We’ve all seen how prosthetics help folks with missing limbs, but we don’t always get to see them made by the same people who wear them.
This could be because the limbs they are missing involve one or both of their arms, which a lot of people deem essential in making anything of value, much less something they can use as a mechanical appendage. Another issue is having the technical know-how to create such an appendage, as you can’t really make an arm out of sticks and stones. (There’s bound to be someone out there who will prove me wrong, though!)
After suffering an accident that resulted in the loss of four of the five fingers on his left hand, Ian Davis set out to improve the partial prosthetic market by creating cool and functional attachments that can be used by disabled people worldwide. And what better way to start it than making prosthetics for his missing digits?
One of his first prosthetic designs is a two-fingered, bio-electric prosthesis. And while Ian thinks of this as his “mitten hand”, others familiar with pop culture will immediately draw parallels to the three-fingered turtles with attitude – the Teenage Mutant Ninja Turtles.

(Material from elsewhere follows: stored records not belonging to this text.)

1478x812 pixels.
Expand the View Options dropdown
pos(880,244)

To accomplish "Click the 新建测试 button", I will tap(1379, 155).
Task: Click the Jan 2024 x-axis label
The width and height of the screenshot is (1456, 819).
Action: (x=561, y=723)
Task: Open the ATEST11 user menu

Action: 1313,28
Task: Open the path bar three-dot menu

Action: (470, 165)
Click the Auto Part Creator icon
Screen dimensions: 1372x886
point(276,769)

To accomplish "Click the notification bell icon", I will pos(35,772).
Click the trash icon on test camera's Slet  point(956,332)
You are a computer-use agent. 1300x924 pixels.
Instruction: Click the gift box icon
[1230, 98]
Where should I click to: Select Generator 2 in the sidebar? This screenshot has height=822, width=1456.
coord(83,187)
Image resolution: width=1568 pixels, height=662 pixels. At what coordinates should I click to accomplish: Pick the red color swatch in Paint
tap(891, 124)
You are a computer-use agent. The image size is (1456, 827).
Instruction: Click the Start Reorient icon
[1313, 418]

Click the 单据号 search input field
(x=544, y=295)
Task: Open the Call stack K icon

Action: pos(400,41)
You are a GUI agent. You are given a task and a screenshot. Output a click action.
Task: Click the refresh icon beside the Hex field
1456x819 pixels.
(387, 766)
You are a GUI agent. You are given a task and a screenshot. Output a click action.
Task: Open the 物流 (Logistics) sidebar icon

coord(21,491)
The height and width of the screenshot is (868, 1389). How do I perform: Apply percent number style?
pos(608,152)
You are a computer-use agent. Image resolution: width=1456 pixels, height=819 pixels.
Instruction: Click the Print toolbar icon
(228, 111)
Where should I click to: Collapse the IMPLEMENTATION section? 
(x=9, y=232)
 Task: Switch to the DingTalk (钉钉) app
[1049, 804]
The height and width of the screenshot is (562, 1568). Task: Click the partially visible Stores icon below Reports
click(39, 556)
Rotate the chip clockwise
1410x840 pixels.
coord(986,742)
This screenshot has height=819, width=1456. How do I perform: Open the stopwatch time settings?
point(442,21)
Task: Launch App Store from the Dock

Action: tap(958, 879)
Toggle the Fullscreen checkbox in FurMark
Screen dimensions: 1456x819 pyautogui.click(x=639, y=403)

Unlike the mutant turtles who had no say in their anatomy, the design for this prosthesis was intentional. The hand itself is made of printed resin and uses Force Sensitive Resistor (FSR) sensors to detect motion from Ian’s flesh and blood hand. When he tries to move his fingers, the sensors turn this request into motion and activate the servos on the fingers. To limit the servo motion, he also installed an FSR sensor onto each of the two fingertips.